- Shizuka at Studio AMS (1994)
- Pronunciation: IPA: [ɕizɯᵝka̠ mʲiɯ̟ᵝɾa̠]
- Born: 静香 7 March 1962 Japan
- Died: 31 January 2010 (aged 47) Japan
- Occupations: Ball-jointed doll maker; singer; songwriter; guitarist;
- Years active: ?–2010
- Known for: Shizuka
- Spouse: Maki Miura (?−2010);
- Children: 1
- Musical career
- Origin: Tokyo, Japan
- Genres: Rock; folk; psychedelic;
- Instruments: Vocals; guitar; bells;
- Years active: 1992–2010
- Labels: PSF; Persona Non Grata; Last Visible Dog; Fra, Inc.;

Japanese name
- Kanji: 三浦静香
- Hiragana: みうら しずか
- Romanization: Miura Shizuka

= Shizuka Miura =

Ball-jointed doll maker and musician

Shizuka Miura (三浦 静香, Miura Shizuka) was a Japanese ball-jointed doll maker, singer, songwriter, and guitarist. She became recognized in Japan for her doll work. Worldwide, Shizuka is best known for having been the founder and front woman of the rock band Shizuka.

== Biography ==
Shizuka Miura initiated in the art of dollmaking under the influence and mentorship of master dollmaker Katan Amano.

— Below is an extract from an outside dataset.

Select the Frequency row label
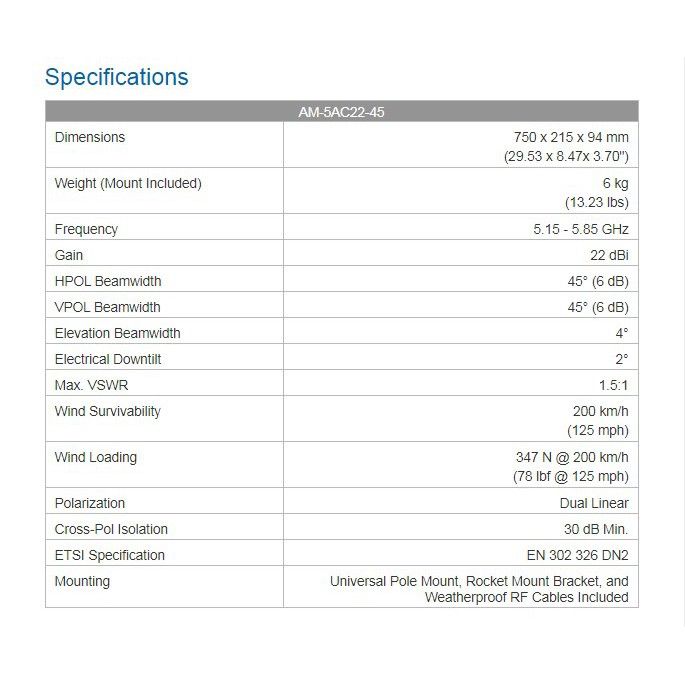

Shizuka became recognized in Japan notably for her gothic ball-jointed dolls.

In circa 1992, Shizuka started her musical career by adapting her poetry into music. Initially, she rented venues and performed by herself. Shizuka soon formed an eponymous band with musicians from the Tokyo psychedelic underground scene. With the group, she worked on the release of a studio album, three live albums, and two video albums. Shizuka also performed in many live shows in Japan, two tours in the United States, and a festival in Scotland.

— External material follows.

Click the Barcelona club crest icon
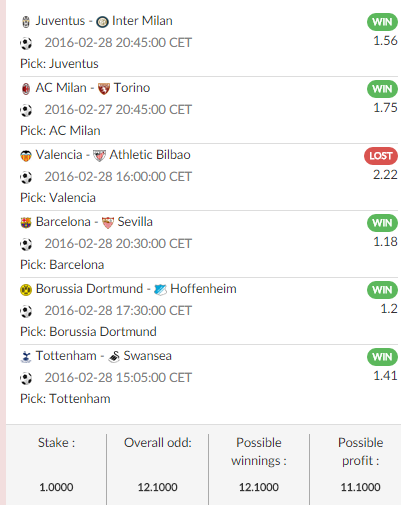The height and width of the screenshot is (505, 401). 26,223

Shizuka died by suicide on circa 31 January 2010. Mason Jones wrote that "it may have been due to medication", (Note: Extended excerpt: "(...) it was a suicide. Apparently, it may have been due to medication, but at this point we'll simply never know".) but it remains publicly unknown. On 25 April, a DVD-video album was released by PSF Records as a tribute to Shizuka containing one of the last live performances by her group recorded at the ShowBoat live venue in Tokyo on 30 December 2008.

== Artistry ==

=== Dollmaking ===
Shizuka made modern ball-jointed dolls. Her dolls have been described as "haunted, ethereal-looking", "stunning", "sickly-looking", "beautiful and spooky".

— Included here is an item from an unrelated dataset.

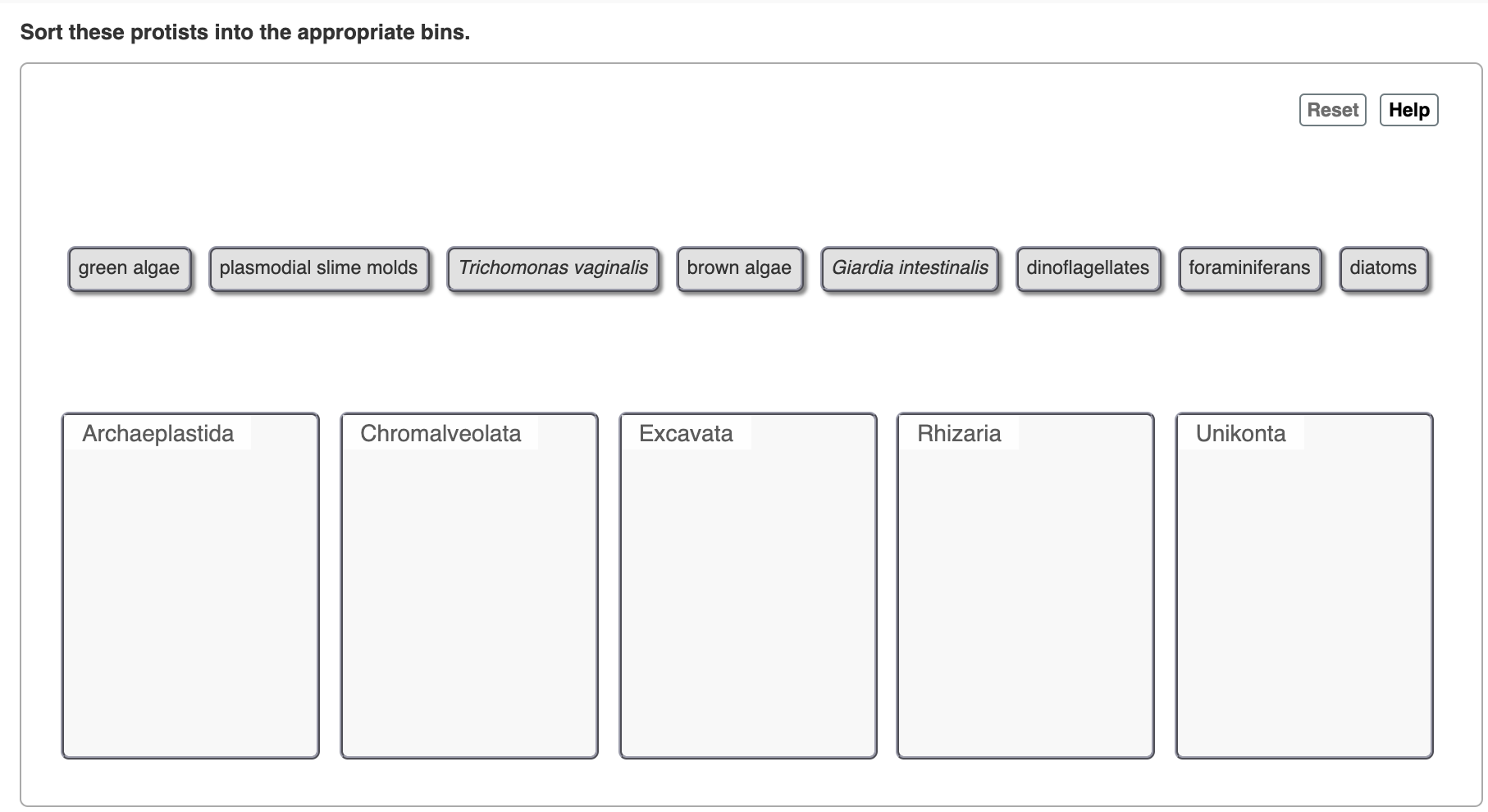Select the green algae tile

coord(129,267)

=== Musical influences ===
Shizuka was prompted to compose music after seeing Maki Miura adapting a poems of hers to music. When asked about her favorite band, Shizuka mentioned Les Rallizes Dénudés in regards to the Japanese psychedelic scene.

=== Musical styles and voice ===
Shizuka's music, together with her band, spanned psychedelic, folk, noise rock, acid rock, and neo-psychedelia. Musical instruments she played included guitar, and bells.

Shizuka possessed distinctive vocals: chanted, slow, plaintive, and tremulous, often connoting sadness and a "gothic atmosphere". Her vocals were imperfect and sometimes tuneless, but these aspects added an emotional edge as part of the band's style.

=== Songwriting ===
Shizuka's band usual creative process started by listening to Shizuka singing lyrics, jam together, and only then arrange the song. She attributed the slow tempo in most of her music to she writing them at her natural pace, and not to a deliberate endeavor. She also said that she presented her inspiration, which in turn came from her personal experiences, in music. She wrote the song "Planning for Loneliness" (孤獨を圖る, Kodoku o Hakaru) based on her experience of having stomach cancer in the late 1980s while she also had a child who was one and a half years old, and often performed this piece with her band because she considered it important to her.

When inspiration comes, I follow it to find the material for modelling my creative work, which may eventually be presented in the form of music or doll. Both of them are the products of my private universe, they come from the same inspiration, and all inspiration comes from my experience.
— Shizuka telling how she might present her personal experiences in art, Rocker

== Personal life ==
Shizuka was married to Japanese guitarist Maki Miura. She had a child in the late 1980s, and also had stomach cancer around that time.